begin
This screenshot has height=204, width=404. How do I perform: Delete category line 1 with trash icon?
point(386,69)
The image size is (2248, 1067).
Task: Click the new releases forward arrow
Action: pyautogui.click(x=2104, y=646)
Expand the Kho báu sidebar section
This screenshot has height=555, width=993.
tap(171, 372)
end
> [WORK INSTRUCTIONS]: Can you recast the data above as a Markdown table with the columns Row and Line, giving each line its own numbered row and leaving out any blank lines?

> [FINISHED ANSWER]:
| Row | Line |
|---|---|
| 1 | This screenshot has height=204, width=404. How do I perform: Delete category line 1 with trash icon? |
| 2 | point(386,69) |
| 3 | The image size is (2248, 1067). |
| 4 | Task: Click the new releases forward arrow |
| 5 | Action: pyautogui.click(x=2104, y=646) |
| 6 | Expand the Kho báu sidebar section |
| 7 | This screenshot has height=555, width=993. |
| 8 | tap(171, 372) |